* **What is needed**
Count how many lines below include the word "More". Answer with a number only.

* **Information given**
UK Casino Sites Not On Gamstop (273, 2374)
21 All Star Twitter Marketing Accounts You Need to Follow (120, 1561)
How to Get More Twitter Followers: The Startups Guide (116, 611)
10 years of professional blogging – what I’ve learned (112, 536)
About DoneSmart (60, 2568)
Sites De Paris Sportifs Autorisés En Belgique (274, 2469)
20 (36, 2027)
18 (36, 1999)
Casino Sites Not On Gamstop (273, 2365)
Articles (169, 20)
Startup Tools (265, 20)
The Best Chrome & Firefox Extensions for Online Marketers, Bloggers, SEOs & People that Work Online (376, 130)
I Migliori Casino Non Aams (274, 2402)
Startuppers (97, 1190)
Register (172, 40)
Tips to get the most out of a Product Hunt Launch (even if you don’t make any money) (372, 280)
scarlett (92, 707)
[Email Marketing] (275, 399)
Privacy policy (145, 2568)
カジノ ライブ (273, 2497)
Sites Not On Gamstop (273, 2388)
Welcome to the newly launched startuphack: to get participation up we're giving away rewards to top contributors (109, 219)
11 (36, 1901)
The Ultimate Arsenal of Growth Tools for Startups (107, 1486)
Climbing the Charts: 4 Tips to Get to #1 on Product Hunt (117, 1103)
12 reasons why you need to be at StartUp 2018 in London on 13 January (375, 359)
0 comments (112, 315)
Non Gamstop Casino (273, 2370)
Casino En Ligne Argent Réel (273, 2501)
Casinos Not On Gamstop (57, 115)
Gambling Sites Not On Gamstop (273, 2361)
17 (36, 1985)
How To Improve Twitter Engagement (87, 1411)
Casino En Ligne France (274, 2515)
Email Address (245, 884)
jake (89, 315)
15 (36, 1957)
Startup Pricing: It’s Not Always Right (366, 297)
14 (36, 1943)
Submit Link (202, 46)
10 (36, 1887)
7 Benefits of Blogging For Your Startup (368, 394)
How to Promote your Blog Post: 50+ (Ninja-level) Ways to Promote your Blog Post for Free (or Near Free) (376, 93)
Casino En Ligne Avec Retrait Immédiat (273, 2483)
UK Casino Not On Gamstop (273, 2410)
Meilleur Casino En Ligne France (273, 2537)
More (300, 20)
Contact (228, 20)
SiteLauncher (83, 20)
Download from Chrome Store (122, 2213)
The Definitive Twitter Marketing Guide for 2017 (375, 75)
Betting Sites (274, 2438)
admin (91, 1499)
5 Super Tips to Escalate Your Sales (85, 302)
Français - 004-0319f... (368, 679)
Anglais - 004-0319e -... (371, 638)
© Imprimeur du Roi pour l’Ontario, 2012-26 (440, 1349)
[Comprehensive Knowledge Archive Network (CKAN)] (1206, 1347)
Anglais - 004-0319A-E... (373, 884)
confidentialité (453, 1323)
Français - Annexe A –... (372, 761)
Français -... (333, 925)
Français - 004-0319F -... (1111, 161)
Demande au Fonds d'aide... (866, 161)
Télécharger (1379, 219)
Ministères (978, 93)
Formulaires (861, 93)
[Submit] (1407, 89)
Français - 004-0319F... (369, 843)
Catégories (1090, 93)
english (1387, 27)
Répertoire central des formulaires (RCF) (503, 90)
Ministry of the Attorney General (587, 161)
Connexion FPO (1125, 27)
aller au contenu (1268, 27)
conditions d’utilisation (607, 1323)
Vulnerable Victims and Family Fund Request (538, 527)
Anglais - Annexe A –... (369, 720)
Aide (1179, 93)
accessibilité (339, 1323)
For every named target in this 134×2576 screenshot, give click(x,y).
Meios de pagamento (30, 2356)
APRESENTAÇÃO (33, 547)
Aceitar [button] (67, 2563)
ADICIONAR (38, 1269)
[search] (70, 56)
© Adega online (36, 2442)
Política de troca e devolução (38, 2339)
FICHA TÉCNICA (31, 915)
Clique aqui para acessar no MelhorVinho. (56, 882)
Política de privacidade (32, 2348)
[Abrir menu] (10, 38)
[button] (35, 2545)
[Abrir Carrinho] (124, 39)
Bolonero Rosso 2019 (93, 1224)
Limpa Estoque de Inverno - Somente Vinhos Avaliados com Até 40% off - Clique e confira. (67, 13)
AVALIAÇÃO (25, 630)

* **Solution to the exercise**
2